Seventy-seven years of relative world peace since 1945 is now at risk. After the First World War the Versailles peace compact failed. After the Second World War the U.S. succeeded with its allies in keeping the peace among major nations for three-quarters of a century.

Russia, by taking the Crimea in 2014 and invading the Donbass region of the Ukraine, broke the peace compact. No nation may use force to change international borders. Now Russia threatens to completely shatter this international understanding by again invading its neighbor, the Ukraine. President Putin states that his demands are defensive, to ensure the security of Russia. This is nonsense. Neither the West nor the Ukrainians have any desire to attack Russia. Putin's real security danger is his lack of support back home in Russia.

Based on Russia's recent actions, Putin's objectives are clear. He despairs over Russia's loss of empire and seeks to partly restore it by ensuring control over the Near-Abroad, those countries proximate to Russia.

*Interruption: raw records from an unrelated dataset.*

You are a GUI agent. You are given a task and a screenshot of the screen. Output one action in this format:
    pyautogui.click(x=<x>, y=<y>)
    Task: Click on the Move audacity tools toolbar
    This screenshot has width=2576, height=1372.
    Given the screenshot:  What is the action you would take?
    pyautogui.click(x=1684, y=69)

He insists on this control to ensure that none of these countries, formerly part of the Soviet Union, develop into prosperous democracies. This, in Putin's view, would set the wrong model for the Russian people. And he will use every trick to sow discord among European countries, encourage and support authoritarian countries like Poland and Hungary to help weaken the European Union, and further political dysfunction in the United States by intervening through social media.

His tactics of using Russian troops in a crackdown on peaceful demonstrations and revolts are working in Belarus and Kazakhstan. This keeps these dictators dependent on Russia. However, Putin is paying a high price. Russian threats have achieved the opposite of his objective, namely, uniting the people along his border with contempt and fear of Russia. The Ukrainian people are of one mind in opposing Russia, even the Russian-speaking Ukrainians who formerly favored Russia. Putin has also galvanized many Europeans into fervent rejection of Russian intimidation.

President Biden has led a unified Western policy of imposing severe sanctions if invasion takes place. This includes Germany not opening the new Russian gas pipeline, denying Russia access to the dollar currency world and maybe partly to transactions in Euros, as well as probably blocking the dollar fortunes held by Russian oligarchs in safekeeping abroad. President Biden's foremost task now is to specify what sanctions will be imposed and make sure the U.S. and Europe agree and both will support the sanctions. Disunity would encourage the Russian bear to prowl. So far Europe appears to be united.

If military actions commence, Russia – with thousands of troops, armor and artillery deployed – has superior strength, especially since it can simultaneously attack from many positions along the Ukraine border and now also from Belarus. The Ukrainian people are united in defense of their homeland, even many of those who speak Russian and were formerly favorable to Russia. Therefore, the only favorable outcome for Ukraine and the West of this Russian crisis is a peaceful, diplomatic solution.

The stakes are high. History tells us that in an international "balance of power" setting, only unified resistance to an aggressive power can maintain the status quo balance. After the Napoleonic Wars, both the victors and defeated France agreed in the Paris Treaty of 1815 that they would gang up on any country that aggressively forced changes in international borders. This concord kept the peace for almost 100 years, except for the short Franco-Prussian war. In a balance of power, if an unruly nation senses weakness in the resolve of countries to act to keep the balance, it will often act as Hitler did in the late 1930s when he sensed weakness in France and England.

Today both Russia and China have decided that the United States is a declining power, beset by internal schisms and deadlock. This invites both countries to consider making mischief, throwing the existing international system into disarray. Russia is clearly testing Western resolve by its threats and cyberattacks on the Ukraine, and its prohibitions on NATO in order to place a government favorable to Russia in Kyiv. As discussions between Russia and the West revealed during the week of Jan. 18, Russian demands were designed to be rejected, thus giving Russia an excuse to invade. Likewise, China is watching in the wings at Western resolve and unity as it daily threatens Taiwan with its Hong Kong treatment.

No one can know what consequences will follow if Russia acts in a reprehensible and unprovoked invasion of the Ukraine. Also, no one – perhaps not even Putin himself – can know if Russia will strike a match to the dry tinder along the Ukrainian border.

Roy Wehrle of Springfield is Emeritus Professor at University of Illinois Springfield and former Economic Counsellor with the Department of State.